— Nie bój się pani niczego, — rzekł Bamboche do Reginy, idź pani za przewodnikiem którego ci daję; on panią odprowadzi do domu... żywo, żywo! nie macie ani chwili do stracenia! Wszystko przewidziałem... prócz zejścia policyi... No Baskino, zmykajmy w naszę stronę, bo już tam postrzegani światło.
Słyszałem jak Bamboche i Baskina biegnąc oddalili się, a tymczasem uwieszona na mojém ramieniu Regina, wzruszonym głosem i cała truchlejąca z przerażenia mówiła:
— O! ocal mię panie, ocal mię od hańby...
— Pójdź pani ze mną, — odpowiedziałem.
I ująwszy ją, silném ramieniem, bom czuł że blizka omdlenia, uniosłem ją; ulica którą dążyliśmy doprowadziła nas do drzwiczek, gdzie czekał nas fiakr, z woźnicą na koźle, otwartemi drzwiczkami, biczem w ręku... wybrałem ku temu poczciwca który mię przyjął do siebie gdym marł z głodu.

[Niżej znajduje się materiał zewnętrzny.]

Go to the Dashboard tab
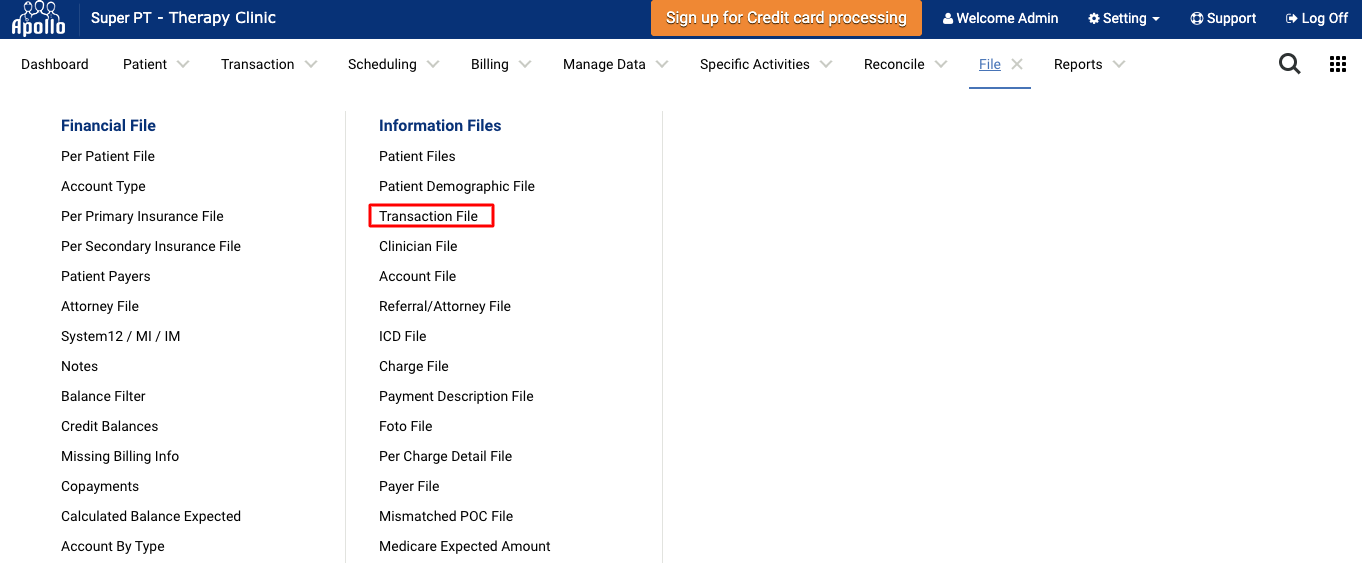pos(55,64)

Wniosłem, że tak powiem Reginę do powozu i rzekłem do woźnicy:
— Ruszaj co tylko konie wyrwać mogą... powiem gdzie masz stanąć... wsiądę za powóz aby — swobodnie mógł kierować końmi.
Woźnica zaciął swe rumaki.
Właśnie gdym miał wsiąść za powóz, ktoś mię gwałtownie powstrzymał, a przy blasku oddalającego się fiakra, poznałem blade rysy Roberta de Ma-
Strona:PL Sue - Marcin podrzutek.djvu/1333
Ta strona została przepisana.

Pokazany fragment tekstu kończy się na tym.